A rose by any name is… – Cultivating project ideas
Published : 15.06.2020

Universities of applied sciences have an obligation to do research and development activities to bring benefit to our communities. R&D projects at Haaga-Helia should address topics that not only strengthen identified core competencies but also bring benefits to the world around us. Projects should have the potential to bring added value, not only to us, but to others around us.

To develop a project, an idea is needed – a seed from which a flower can grow. Even with all the soil, sun and water in the world, only a seed can become a flower. Luckily, the world around us is teeming with potential ideas!

The idea can be about a gap or a need, missing knowledge or tools; it may be something that we encounter in our everyday work, in the society around us, or something affecting Europe or a specific region.

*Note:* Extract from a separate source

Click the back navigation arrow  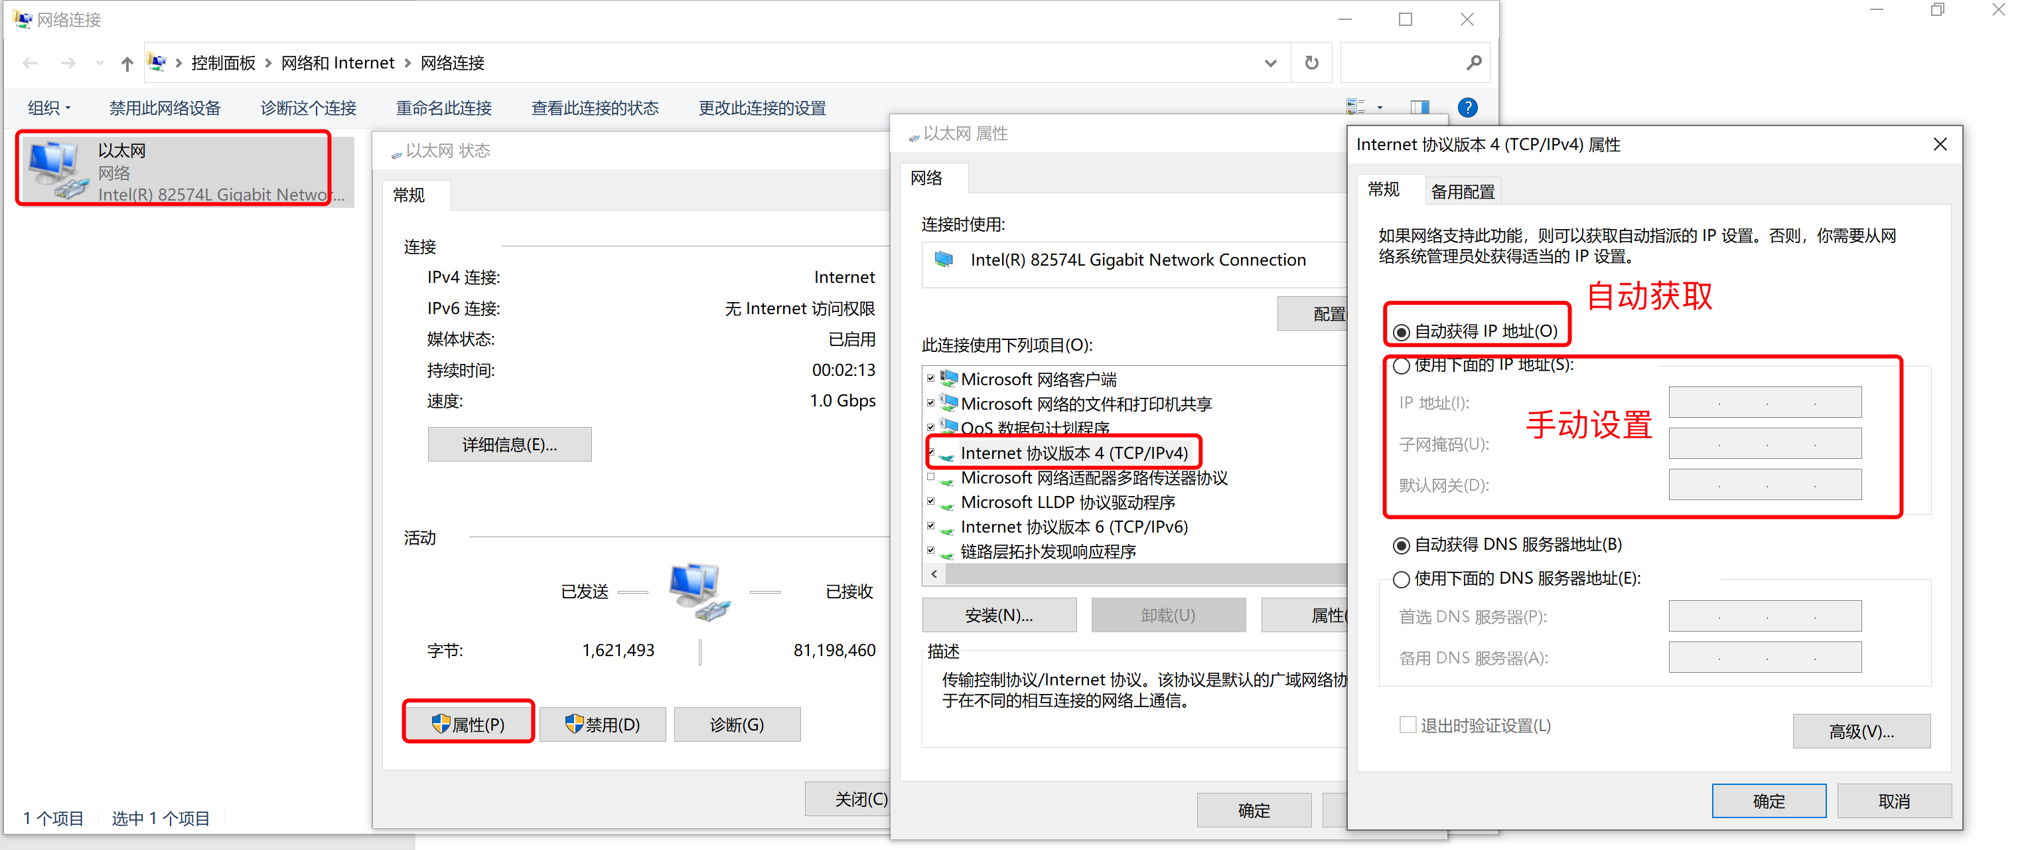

It may be a topic handled by the media or encountered in discussions. Inspiration comes when minds and eyes are open.

The specific topic should stem from passion and not be thought up for the sake of completing an application. Keep in mind that the gap an idea addresses needs to be justifiable; the aimed benefits as well as the route to reaching them. When applying for externally funded R&D projects, funding agencies also typically impose certain limits or frameworks on what kinds of activities and priorities they fund. Certain flowers prefer certain growing conditions and soils, and similarly certain ideas suit certain funding types.

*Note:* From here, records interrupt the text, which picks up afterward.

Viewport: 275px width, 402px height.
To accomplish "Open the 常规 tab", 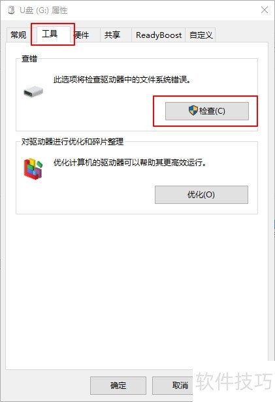I will tap(18, 35).
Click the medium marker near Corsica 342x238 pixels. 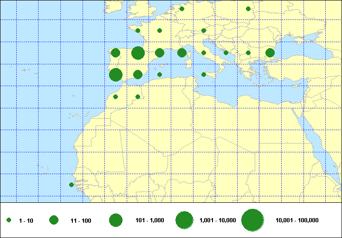coord(182,53)
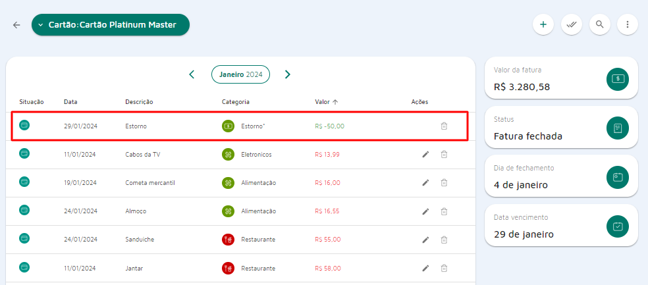The width and height of the screenshot is (648, 285).
Task: Click the back arrow icon
Action: click(x=16, y=25)
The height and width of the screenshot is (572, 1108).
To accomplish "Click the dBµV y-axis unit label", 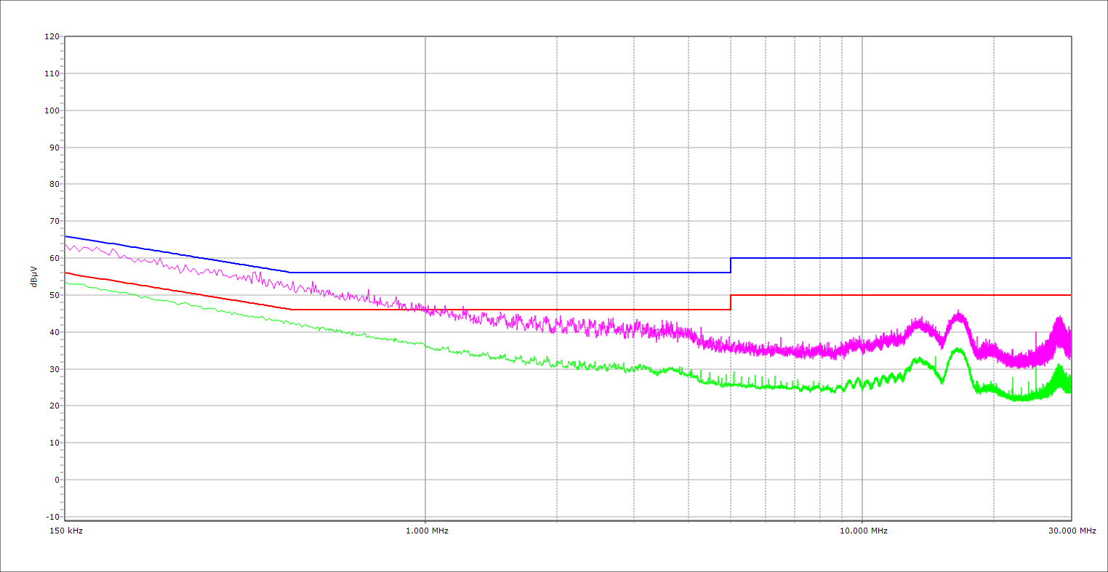I will click(x=33, y=276).
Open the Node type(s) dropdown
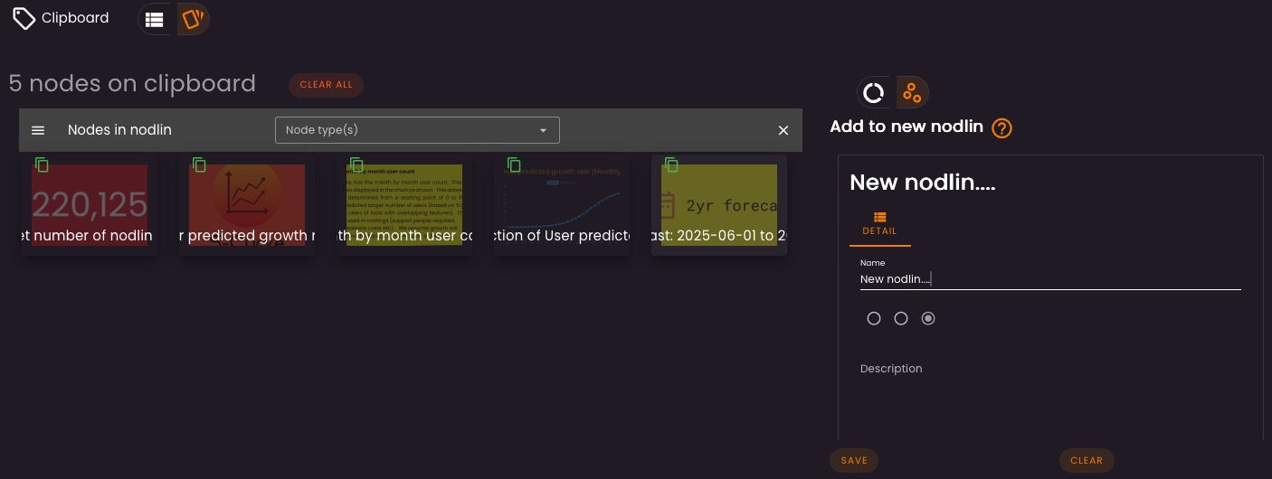 [417, 130]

When a potential idea is seeding, nurture it! A good way to proceed with an idea is to discuss it with colleagues and in relevant connections and contexts. Think of sharing viewpoints and knowledge as cross-pollination. Collegial support is also helpful in finding suitable partners and stakeholders to join an emerging project.

Ideas focusing on similar themes are best brought together and nurtured toward a theme-based project portfolio. Think of a flowerbed where flowers with similar needs benefit from and mutually support one another. The gardeners will surely be better prepared for future funding calls and for creating high-class winning proposals.

The ambition at Haaga-Helia is to increase the number of RDI projects and to enhance the impact of our RDI activities. An RDI specialist team supports haagahelians in developing project ideas and in addressing the requirements of various funding agencies and specific funding calls. Not all ideas reach the goal, but even so just the cultivating and developing of an idea is worth it and may turn useful in the future. By working together, a beautiful, coherent and diverse garden with thriving and strong flowers is possible.